SHORT EXERCISE: Copy the records below line for line, without changing anything.

(Entries for locating words and elements)
__________________________________________________

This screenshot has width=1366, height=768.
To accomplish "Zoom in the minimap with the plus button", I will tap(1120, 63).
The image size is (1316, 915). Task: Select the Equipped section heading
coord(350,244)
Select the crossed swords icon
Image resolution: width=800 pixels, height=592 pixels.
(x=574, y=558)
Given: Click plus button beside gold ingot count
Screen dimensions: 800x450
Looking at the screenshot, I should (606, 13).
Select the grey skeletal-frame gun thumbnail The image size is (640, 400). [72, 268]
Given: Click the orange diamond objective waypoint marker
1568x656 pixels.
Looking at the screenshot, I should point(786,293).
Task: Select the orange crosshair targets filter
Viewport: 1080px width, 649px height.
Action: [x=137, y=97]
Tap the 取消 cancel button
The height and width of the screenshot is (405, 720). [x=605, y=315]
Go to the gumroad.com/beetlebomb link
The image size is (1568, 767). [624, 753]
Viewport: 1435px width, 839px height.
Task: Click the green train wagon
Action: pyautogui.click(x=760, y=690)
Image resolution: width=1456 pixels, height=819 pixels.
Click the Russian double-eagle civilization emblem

__________________________________________________

OUTPUT FOR THIS EXERCISE:
This screenshot has width=1366, height=768.
To accomplish "Zoom in the minimap with the plus button", I will tap(1120, 63).
The image size is (1316, 915). Task: Select the Equipped section heading
coord(350,244)
Select the crossed swords icon
Image resolution: width=800 pixels, height=592 pixels.
(x=574, y=558)
Given: Click plus button beside gold ingot count
Screen dimensions: 800x450
Looking at the screenshot, I should (606, 13).
Select the grey skeletal-frame gun thumbnail The image size is (640, 400). [72, 268]
Given: Click the orange diamond objective waypoint marker
1568x656 pixels.
Looking at the screenshot, I should point(786,293).
Task: Select the orange crosshair targets filter
Viewport: 1080px width, 649px height.
Action: [x=137, y=97]
Tap the 取消 cancel button
The height and width of the screenshot is (405, 720). [x=605, y=315]
Go to the gumroad.com/beetlebomb link
The image size is (1568, 767). [624, 753]
Viewport: 1435px width, 839px height.
Task: Click the green train wagon
Action: pyautogui.click(x=760, y=690)
Image resolution: width=1456 pixels, height=819 pixels.
Click the Russian double-eagle civilization emblem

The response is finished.